*WORK REQUIRED*
Every entry, from the first to the last, should be written out exactly.

*DATA RECORDS*
Segment Open

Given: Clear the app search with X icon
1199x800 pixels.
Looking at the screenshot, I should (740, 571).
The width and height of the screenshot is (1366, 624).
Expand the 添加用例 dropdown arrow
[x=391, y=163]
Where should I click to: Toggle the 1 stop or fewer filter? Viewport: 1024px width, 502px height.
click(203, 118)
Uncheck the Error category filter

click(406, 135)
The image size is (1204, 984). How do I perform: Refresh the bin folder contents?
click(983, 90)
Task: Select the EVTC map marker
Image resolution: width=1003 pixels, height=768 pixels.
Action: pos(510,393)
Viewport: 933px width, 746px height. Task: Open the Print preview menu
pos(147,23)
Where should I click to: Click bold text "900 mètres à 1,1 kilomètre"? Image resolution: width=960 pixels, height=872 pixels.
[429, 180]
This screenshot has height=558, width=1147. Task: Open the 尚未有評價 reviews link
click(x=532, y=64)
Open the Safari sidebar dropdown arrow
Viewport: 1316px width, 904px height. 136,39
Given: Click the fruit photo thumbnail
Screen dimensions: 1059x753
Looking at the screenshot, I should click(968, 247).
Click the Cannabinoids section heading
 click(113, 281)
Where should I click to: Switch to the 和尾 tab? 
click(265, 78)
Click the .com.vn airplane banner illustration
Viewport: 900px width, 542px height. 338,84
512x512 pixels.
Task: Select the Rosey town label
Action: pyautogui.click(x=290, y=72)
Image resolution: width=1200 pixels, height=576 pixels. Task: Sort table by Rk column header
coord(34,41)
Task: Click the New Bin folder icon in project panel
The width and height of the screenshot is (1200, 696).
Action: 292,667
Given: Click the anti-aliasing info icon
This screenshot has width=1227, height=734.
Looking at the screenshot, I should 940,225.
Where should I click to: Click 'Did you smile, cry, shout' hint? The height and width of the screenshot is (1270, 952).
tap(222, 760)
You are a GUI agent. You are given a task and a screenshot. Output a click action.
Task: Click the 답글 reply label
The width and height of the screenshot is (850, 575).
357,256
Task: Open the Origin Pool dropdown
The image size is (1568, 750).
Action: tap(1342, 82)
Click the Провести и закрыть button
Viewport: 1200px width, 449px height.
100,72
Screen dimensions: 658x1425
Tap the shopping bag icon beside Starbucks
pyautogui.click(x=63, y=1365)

Segment Closed

*SOLUTION FOR THIS PROBLEM*
Given: Clear the app search with X icon
1199x800 pixels.
Looking at the screenshot, I should (740, 571).
The width and height of the screenshot is (1366, 624).
Expand the 添加用例 dropdown arrow
[x=391, y=163]
Where should I click to: Toggle the 1 stop or fewer filter? Viewport: 1024px width, 502px height.
click(203, 118)
Uncheck the Error category filter

click(406, 135)
The image size is (1204, 984). How do I perform: Refresh the bin folder contents?
click(983, 90)
Task: Select the EVTC map marker
Image resolution: width=1003 pixels, height=768 pixels.
Action: pos(510,393)
Viewport: 933px width, 746px height. Task: Open the Print preview menu
pos(147,23)
Where should I click to: Click bold text "900 mètres à 1,1 kilomètre"? Image resolution: width=960 pixels, height=872 pixels.
[429, 180]
This screenshot has height=558, width=1147. Task: Open the 尚未有評價 reviews link
click(x=532, y=64)
Open the Safari sidebar dropdown arrow
Viewport: 1316px width, 904px height. 136,39
Given: Click the fruit photo thumbnail
Screen dimensions: 1059x753
Looking at the screenshot, I should click(968, 247).
Click the Cannabinoids section heading
 click(113, 281)
Where should I click to: Switch to the 和尾 tab? 
click(265, 78)
Click the .com.vn airplane banner illustration
Viewport: 900px width, 542px height. 338,84
512x512 pixels.
Task: Select the Rosey town label
Action: pyautogui.click(x=290, y=72)
Image resolution: width=1200 pixels, height=576 pixels. Task: Sort table by Rk column header
coord(34,41)
Task: Click the New Bin folder icon in project panel
The width and height of the screenshot is (1200, 696).
Action: 292,667
Given: Click the anti-aliasing info icon
This screenshot has width=1227, height=734.
Looking at the screenshot, I should 940,225.
Where should I click to: Click 'Did you smile, cry, shout' hint? The height and width of the screenshot is (1270, 952).
tap(222, 760)
You are a GUI agent. You are given a task and a screenshot. Output a click action.
Task: Click the 답글 reply label
The width and height of the screenshot is (850, 575).
357,256
Task: Open the Origin Pool dropdown
The image size is (1568, 750).
Action: tap(1342, 82)
Click the Провести и закрыть button
Viewport: 1200px width, 449px height.
100,72
Screen dimensions: 658x1425
Tap the shopping bag icon beside Starbucks
pyautogui.click(x=63, y=1365)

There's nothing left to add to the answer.